Technical details: how the managed heap operates and why it expands
The “managed heap” is a section of memory that is automatically managed by the memory manager of a Project’s scripting runtime (Mono or IL2CPP). All objects created in managed code must be allocated on the managed heap(2) (Note: Strictly speaking, all non-null reference-typed objects and all boxed value-typed objects must be allocated on the managed heap).
In the above diagram, the white box represents a quantity of memory apportioned to the managed heap, and the colored boxes within it represent data values stored within the managed heap’s memory space. When additional values are needed, more space is allocated from within the managed heap.
The garbage collector runs periodically(3) (Note: The exact timing is platform-dependent). This sweeps through all objects on the heap, marking for deletion any objects that are no longer referenced. Unreferenced objects are then deleted, freeing up memory.
Crucially, Unity’s garbage collection – which uses the Boehm GC algorithm – is non-generational and non-compacting. “Non-generational” means that the GC must sweep through the entire heap when performing a collection pass, and its performance therefore degrades as the heap expands. “Non-compacting” means that objects in memory are not relocated in order to close gaps between objects.
The above diagram shows an example of memory fragmentation. When an object is released, its memory is freed. However, the freed space does not become part of a single large pool of “free memory”. The objects on either side of the freed object may still be in use. Because of this, the freed space is a “gap” between other segments of memory (this gap is indicated by the red circle in the diagram). The newly-freed space can therefore only be used to store data of identical or lesser size than the freed object.
When allocating an object, remember that the object must always occupy a contiguous block of space in memory.
This leads to the core problem of memory fragmentation: while the overall amount of space available in the heap may be substantial, it is possible that some or all of that space is in small “gaps” between allocated objects. In this case, even though there may be enough total space to accommodate a certain allocation, the managed heap cannot find a large enough block of contiguous memory in which to fit the allocation.
However, if a large object is allocated and there is insufficient contiguous free space to accommodate the object, as illustrated above, the Unity memory manager performs two operations.
First, if it has not already done so, the garbage collector runs. This attempts to free up enough space to fulfill the allocation request.

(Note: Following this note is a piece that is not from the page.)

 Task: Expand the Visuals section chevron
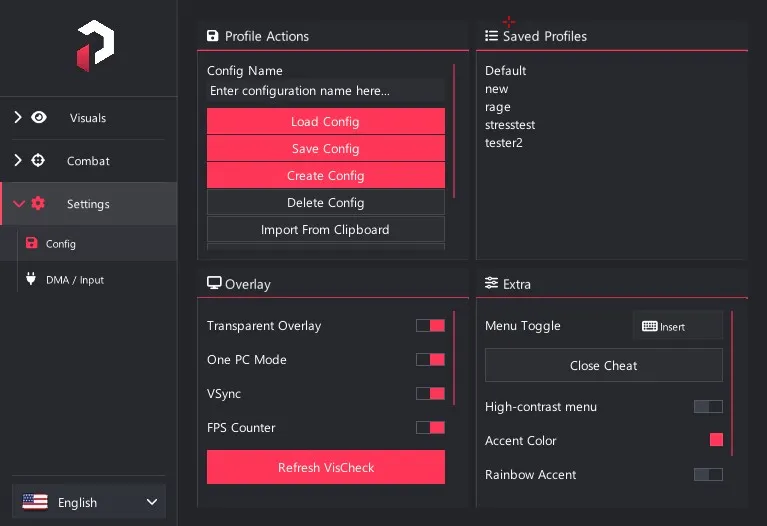click(x=18, y=117)
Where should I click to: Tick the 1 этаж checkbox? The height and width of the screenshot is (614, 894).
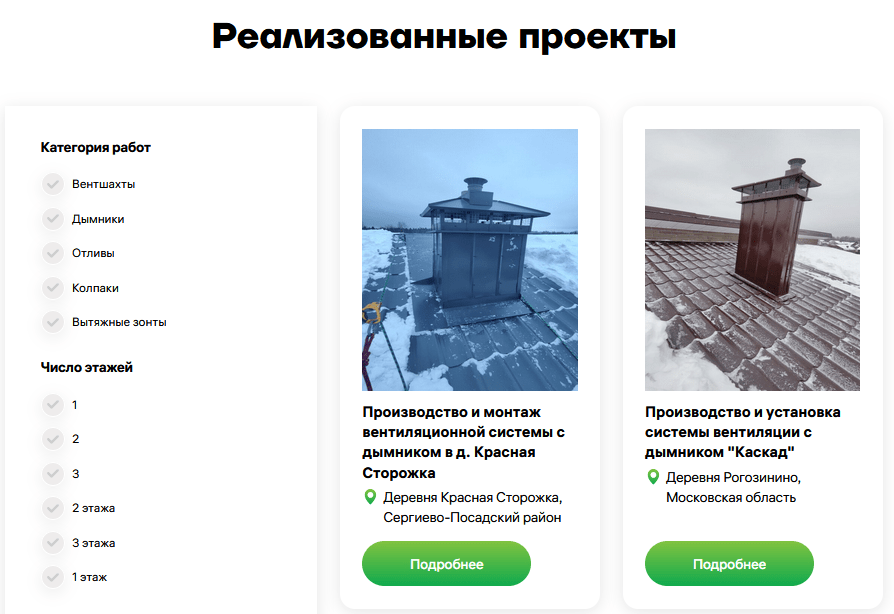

If, after the GC runs, there is still not enough contiguous space to fit the requested amount of memory, the heap must expand. The specific amount that the heap expands is platform-dependent; however, most Unity platforms double the size of the managed heap.

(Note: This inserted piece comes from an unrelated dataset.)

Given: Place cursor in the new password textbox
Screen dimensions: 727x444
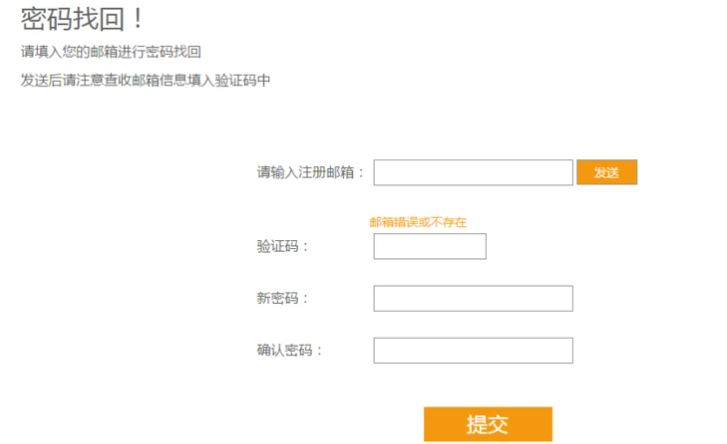Looking at the screenshot, I should (472, 298).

Key problems with the heap
The core issues with managed heap expansion are twofold:
Unity does not often release the memory pages allocated to the managed heap when it expands; it optimistically retains the expanded heap, even if a large portion of it is empty. This is to prevent the need to re-expand the heap should further large allocations occur.
On most platforms, Unity eventually releases the pages used by empty portions of the managed heap back to the operating system. The interval at which this occurs is not guaranteed and should not be relied upon.
The address space used by the managed heap is never returned to the operating system.
For 32-bit programs, this can lead to address space exhaustion if the managed heap expands and contracts many times. If a program’s available memory address space is exhausted, the operating system will terminate the program.
For 64-bit programs, the address space is sufficiently large that this is extremely unlikely to occur for programs whose running time does not exceed the average human lifespan.
Temporary allocations
Many Unity projects are found to operate with several tens or hundreds of kilobytes of temporary data being allocated to the managed heap each frame. This is often extremely detrimental to a project’s performance. Consider the following math:
If a program allocates one kilobyte (1kb) of temporary memory each frame, and is running at 60 frames per second, then it must allocate 60 kilobytes of temporary memory per second. Over the course of a minute, this adds up to 3.6 megabytes of garbage in memory. Invoking the garbage collector once per second is likely to be detrimental to performance, but allocating 3.6 megabytes per minute is problematic when attempting to run on low-memory devices.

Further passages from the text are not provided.